== INPUT DATA

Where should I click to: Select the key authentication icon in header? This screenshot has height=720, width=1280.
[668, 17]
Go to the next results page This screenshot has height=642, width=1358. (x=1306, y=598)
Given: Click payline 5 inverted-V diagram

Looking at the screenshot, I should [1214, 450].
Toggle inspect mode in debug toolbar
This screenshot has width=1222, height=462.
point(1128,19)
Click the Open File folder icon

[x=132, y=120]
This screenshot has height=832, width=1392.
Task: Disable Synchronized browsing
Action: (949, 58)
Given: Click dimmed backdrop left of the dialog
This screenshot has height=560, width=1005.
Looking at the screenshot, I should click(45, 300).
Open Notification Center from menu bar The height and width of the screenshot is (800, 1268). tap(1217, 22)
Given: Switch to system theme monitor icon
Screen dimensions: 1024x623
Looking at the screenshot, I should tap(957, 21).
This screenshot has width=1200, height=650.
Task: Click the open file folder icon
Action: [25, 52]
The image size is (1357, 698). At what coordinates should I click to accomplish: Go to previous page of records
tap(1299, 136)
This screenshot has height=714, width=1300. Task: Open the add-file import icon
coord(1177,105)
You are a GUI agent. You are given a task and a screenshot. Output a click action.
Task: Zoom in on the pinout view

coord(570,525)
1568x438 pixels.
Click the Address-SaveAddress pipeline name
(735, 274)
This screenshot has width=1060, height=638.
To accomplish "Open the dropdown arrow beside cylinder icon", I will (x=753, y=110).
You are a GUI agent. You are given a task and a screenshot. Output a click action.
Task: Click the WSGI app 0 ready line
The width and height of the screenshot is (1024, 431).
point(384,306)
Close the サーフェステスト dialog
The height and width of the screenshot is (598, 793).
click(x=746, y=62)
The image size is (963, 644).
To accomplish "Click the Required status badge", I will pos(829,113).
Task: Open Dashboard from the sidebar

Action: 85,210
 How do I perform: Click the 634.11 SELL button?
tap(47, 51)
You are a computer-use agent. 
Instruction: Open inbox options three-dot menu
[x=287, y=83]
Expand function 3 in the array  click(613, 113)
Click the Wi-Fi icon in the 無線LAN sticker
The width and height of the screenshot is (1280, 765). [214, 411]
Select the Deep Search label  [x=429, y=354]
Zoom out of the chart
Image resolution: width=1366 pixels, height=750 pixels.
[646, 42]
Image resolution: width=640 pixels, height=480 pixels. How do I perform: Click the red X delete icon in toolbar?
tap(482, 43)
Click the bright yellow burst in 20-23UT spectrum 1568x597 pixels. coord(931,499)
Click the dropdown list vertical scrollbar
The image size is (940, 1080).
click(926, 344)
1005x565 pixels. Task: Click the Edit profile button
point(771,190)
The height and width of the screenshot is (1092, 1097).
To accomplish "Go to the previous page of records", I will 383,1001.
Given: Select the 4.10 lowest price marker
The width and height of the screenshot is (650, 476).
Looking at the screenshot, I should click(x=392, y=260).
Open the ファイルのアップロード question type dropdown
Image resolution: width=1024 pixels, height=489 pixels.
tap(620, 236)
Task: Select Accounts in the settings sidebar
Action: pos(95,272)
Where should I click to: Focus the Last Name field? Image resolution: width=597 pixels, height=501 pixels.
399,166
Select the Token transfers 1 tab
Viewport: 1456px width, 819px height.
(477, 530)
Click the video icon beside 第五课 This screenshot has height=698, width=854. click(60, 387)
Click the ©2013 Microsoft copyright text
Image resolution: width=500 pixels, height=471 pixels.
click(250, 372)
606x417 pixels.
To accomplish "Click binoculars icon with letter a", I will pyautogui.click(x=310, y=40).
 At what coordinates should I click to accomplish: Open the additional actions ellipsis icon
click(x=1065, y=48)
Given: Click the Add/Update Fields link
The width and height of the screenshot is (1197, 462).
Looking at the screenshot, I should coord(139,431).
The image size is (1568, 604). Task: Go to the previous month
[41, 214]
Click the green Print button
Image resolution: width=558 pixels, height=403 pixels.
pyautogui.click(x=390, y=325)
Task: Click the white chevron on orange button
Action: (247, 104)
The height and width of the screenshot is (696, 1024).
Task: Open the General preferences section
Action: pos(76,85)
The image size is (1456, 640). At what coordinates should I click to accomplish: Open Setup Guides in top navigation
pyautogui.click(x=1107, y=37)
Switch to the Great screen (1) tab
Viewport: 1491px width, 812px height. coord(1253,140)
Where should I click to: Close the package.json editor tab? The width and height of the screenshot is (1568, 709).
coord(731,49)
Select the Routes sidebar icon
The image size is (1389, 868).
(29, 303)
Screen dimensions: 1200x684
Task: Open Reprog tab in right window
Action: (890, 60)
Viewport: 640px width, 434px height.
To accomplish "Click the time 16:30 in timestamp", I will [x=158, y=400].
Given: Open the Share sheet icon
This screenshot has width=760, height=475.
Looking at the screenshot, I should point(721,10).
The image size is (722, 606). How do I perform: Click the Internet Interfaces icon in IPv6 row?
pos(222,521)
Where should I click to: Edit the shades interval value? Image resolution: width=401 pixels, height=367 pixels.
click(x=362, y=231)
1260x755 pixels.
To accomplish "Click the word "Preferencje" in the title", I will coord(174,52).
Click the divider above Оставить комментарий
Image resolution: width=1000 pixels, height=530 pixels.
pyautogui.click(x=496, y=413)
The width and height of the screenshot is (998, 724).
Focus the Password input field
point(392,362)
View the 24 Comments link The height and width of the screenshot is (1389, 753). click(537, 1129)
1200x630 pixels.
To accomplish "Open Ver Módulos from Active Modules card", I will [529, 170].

====

▶ **ABOUT THIS EXERCISE**
Give every entry again, exactly as it reads.

▶ **WRITTEN ANSWER**
Where should I click to: Select the key authentication icon in header? This screenshot has height=720, width=1280.
[668, 17]
Go to the next results page This screenshot has height=642, width=1358. (x=1306, y=598)
Given: Click payline 5 inverted-V diagram

Looking at the screenshot, I should [1214, 450].
Toggle inspect mode in debug toolbar
This screenshot has width=1222, height=462.
point(1128,19)
Click the Open File folder icon

[x=132, y=120]
This screenshot has height=832, width=1392.
Task: Disable Synchronized browsing
Action: (949, 58)
Given: Click dimmed backdrop left of the dialog
This screenshot has height=560, width=1005.
Looking at the screenshot, I should click(45, 300).
Open Notification Center from menu bar The height and width of the screenshot is (800, 1268). tap(1217, 22)
Given: Switch to system theme monitor icon
Screen dimensions: 1024x623
Looking at the screenshot, I should tap(957, 21).
This screenshot has width=1200, height=650.
Task: Click the open file folder icon
Action: [25, 52]
The image size is (1357, 698). At what coordinates should I click to accomplish: Go to previous page of records
tap(1299, 136)
This screenshot has height=714, width=1300. Task: Open the add-file import icon
coord(1177,105)
You are a GUI agent. You are given a task and a screenshot. Output a click action.
Task: Zoom in on the pinout view

coord(570,525)
1568x438 pixels.
Click the Address-SaveAddress pipeline name
(735, 274)
This screenshot has width=1060, height=638.
To accomplish "Open the dropdown arrow beside cylinder icon", I will (x=753, y=110).
You are a GUI agent. You are given a task and a screenshot. Output a click action.
Task: Click the WSGI app 0 ready line
The width and height of the screenshot is (1024, 431).
point(384,306)
Close the サーフェステスト dialog
The height and width of the screenshot is (598, 793).
click(x=746, y=62)
The image size is (963, 644).
To accomplish "Click the Required status badge", I will pos(829,113).
Task: Open Dashboard from the sidebar

Action: 85,210
 How do I perform: Click the 634.11 SELL button?
tap(47, 51)
You are a computer-use agent. 
Instruction: Open inbox options three-dot menu
[x=287, y=83]
Expand function 3 in the array  click(613, 113)
Click the Wi-Fi icon in the 無線LAN sticker
The width and height of the screenshot is (1280, 765). [214, 411]
Select the Deep Search label  [x=429, y=354]
Zoom out of the chart
Image resolution: width=1366 pixels, height=750 pixels.
[646, 42]
Image resolution: width=640 pixels, height=480 pixels. How do I perform: Click the red X delete icon in toolbar?
tap(482, 43)
Click the bright yellow burst in 20-23UT spectrum 1568x597 pixels. coord(931,499)
Click the dropdown list vertical scrollbar
The image size is (940, 1080).
click(926, 344)
1005x565 pixels. Task: Click the Edit profile button
point(771,190)
The height and width of the screenshot is (1092, 1097).
To accomplish "Go to the previous page of records", I will 383,1001.
Given: Select the 4.10 lowest price marker
The width and height of the screenshot is (650, 476).
Looking at the screenshot, I should click(x=392, y=260).
Open the ファイルのアップロード question type dropdown
Image resolution: width=1024 pixels, height=489 pixels.
tap(620, 236)
Task: Select Accounts in the settings sidebar
Action: pos(95,272)
Where should I click to: Focus the Last Name field? Image resolution: width=597 pixels, height=501 pixels.
399,166
Select the Token transfers 1 tab
Viewport: 1456px width, 819px height.
(477, 530)
Click the video icon beside 第五课 This screenshot has height=698, width=854. click(60, 387)
Click the ©2013 Microsoft copyright text
Image resolution: width=500 pixels, height=471 pixels.
click(250, 372)
606x417 pixels.
To accomplish "Click binoculars icon with letter a", I will pyautogui.click(x=310, y=40).
 At what coordinates should I click to accomplish: Open the additional actions ellipsis icon
click(x=1065, y=48)
Given: Click the Add/Update Fields link
The width and height of the screenshot is (1197, 462).
Looking at the screenshot, I should coord(139,431).
The image size is (1568, 604). Task: Go to the previous month
[41, 214]
Click the green Print button
Image resolution: width=558 pixels, height=403 pixels.
pyautogui.click(x=390, y=325)
Task: Click the white chevron on orange button
Action: (247, 104)
The height and width of the screenshot is (696, 1024).
Task: Open the General preferences section
Action: pos(76,85)
The image size is (1456, 640). At what coordinates should I click to accomplish: Open Setup Guides in top navigation
pyautogui.click(x=1107, y=37)
Switch to the Great screen (1) tab
Viewport: 1491px width, 812px height. coord(1253,140)
Where should I click to: Close the package.json editor tab? The width and height of the screenshot is (1568, 709).
coord(731,49)
Select the Routes sidebar icon
The image size is (1389, 868).
(29, 303)
Screen dimensions: 1200x684
Task: Open Reprog tab in right window
Action: (890, 60)
Viewport: 640px width, 434px height.
To accomplish "Click the time 16:30 in timestamp", I will [x=158, y=400].
Given: Open the Share sheet icon
This screenshot has width=760, height=475.
Looking at the screenshot, I should point(721,10).
The image size is (722, 606). How do I perform: Click the Internet Interfaces icon in IPv6 row?
pos(222,521)
Where should I click to: Edit the shades interval value? Image resolution: width=401 pixels, height=367 pixels.
click(x=362, y=231)
1260x755 pixels.
To accomplish "Click the word "Preferencje" in the title", I will coord(174,52).
Click the divider above Оставить комментарий
Image resolution: width=1000 pixels, height=530 pixels.
pyautogui.click(x=496, y=413)
The width and height of the screenshot is (998, 724).
Focus the Password input field
point(392,362)
View the 24 Comments link The height and width of the screenshot is (1389, 753). click(537, 1129)
1200x630 pixels.
To accomplish "Open Ver Módulos from Active Modules card", I will [529, 170].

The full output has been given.